The number of SMSF establishments has remained constant over the past five years, while wind-ups have continued to fall, leading to a rising trend of net establishments over that period, according to data released by the ATO today.
The “Self-managed superannuation funds: A statistical overview 2021-22” data set showed that while the average number of establishments each year for the five years to 30 June 2023 was 24,000 and the average number of wind-ups was 13,800, the latter number had fallen year by year since the 2018 financial year.
In that financial year, 25,307 new funds were established, while 25,263 were wound up, but over the next three financial years, wind-ups averaged around 17,500 a year, while establishments rose from 20,306 to 25,773 by the end of the 2021 financial year.
As such, net establishments rose from 44 in 2017/18 to 8490 in 2020/21 and continued to rise to 13,473 in 2021/22 as establishments increased to 28,184 and wind-ups fell to 14,711. While the data set covers the 2022 financial year, the ATO also included figures for the 2023 financial year in which 26,437 funds were established and 1846 were wound up, putting net establishments at 24,591.
The ATO figures show at the end 2022/23 there were 610,287 funds, an increase of 4.2 per cent on the previous financial year and a 9 per cent rise over the past five financial years, with 1.13 million members in those funds.
The total pool of SMSF assets grew by a similar factor in the past year, increasing by $32.7 billion or 3.9 per cent to $876.4 billion, while over the past five years SMSF assets have grown by $198.7 billion, or 29.3 per cent, and accounted for 24.7 per cent of the $3.57 trillion pool of superannuation assets as at 30 June 2023.

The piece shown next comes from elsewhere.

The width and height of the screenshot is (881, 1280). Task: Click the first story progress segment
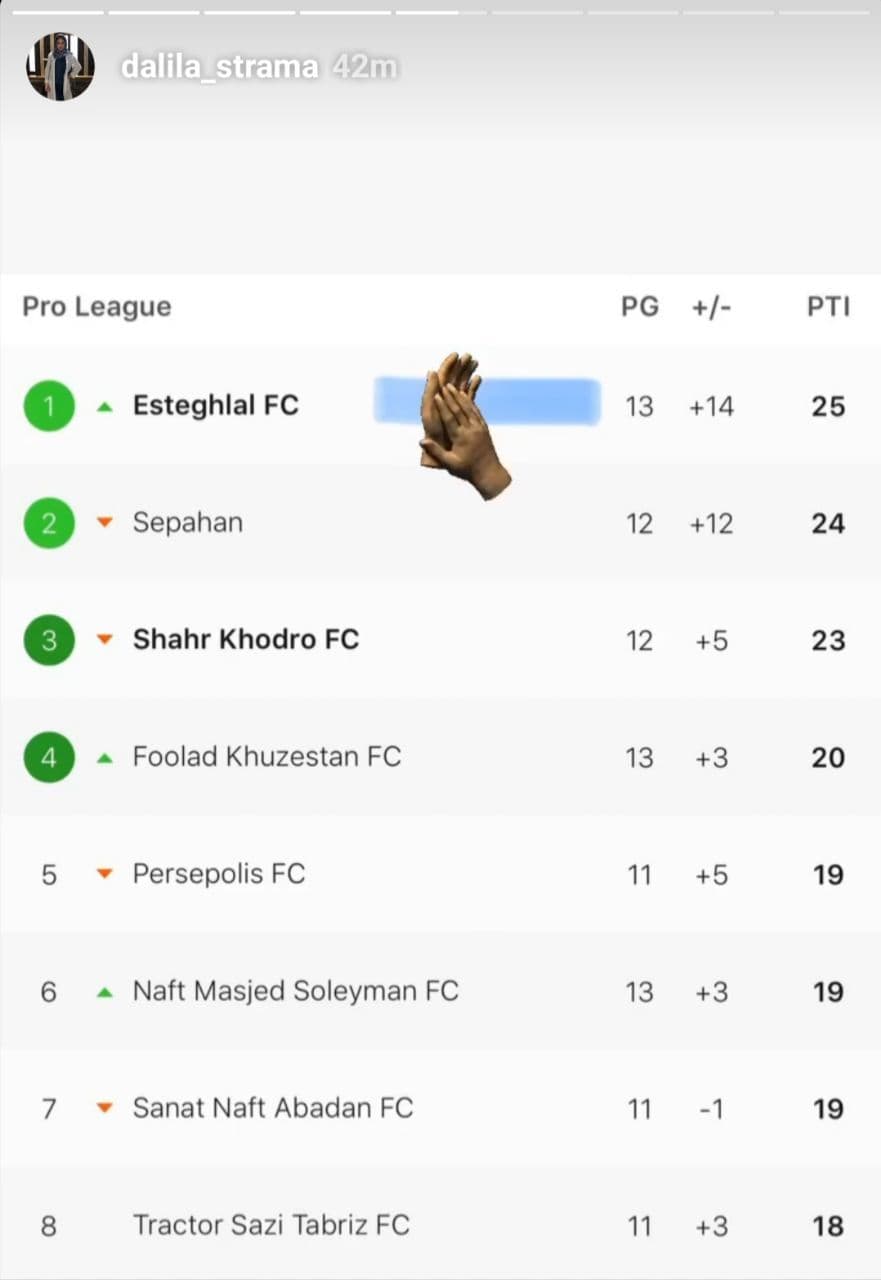point(57,12)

Figures for the average balance per fund and per member show over the five years to 30 June 2022, the average assets per member increased by 19.6 per cent to $780,000 and the average balance per fund rose by 18 per cent to $1.45 million.
Nearly three-quarters of those assets were held in five asset classes: Australian listed shares (27.5 per cent), cash and term deposits (17.9 per cent), unlisted trusts (12.2 per cent), non-residential real property (9.9 per cent) and limited recourse borrowing arrangements (6.7 per cent).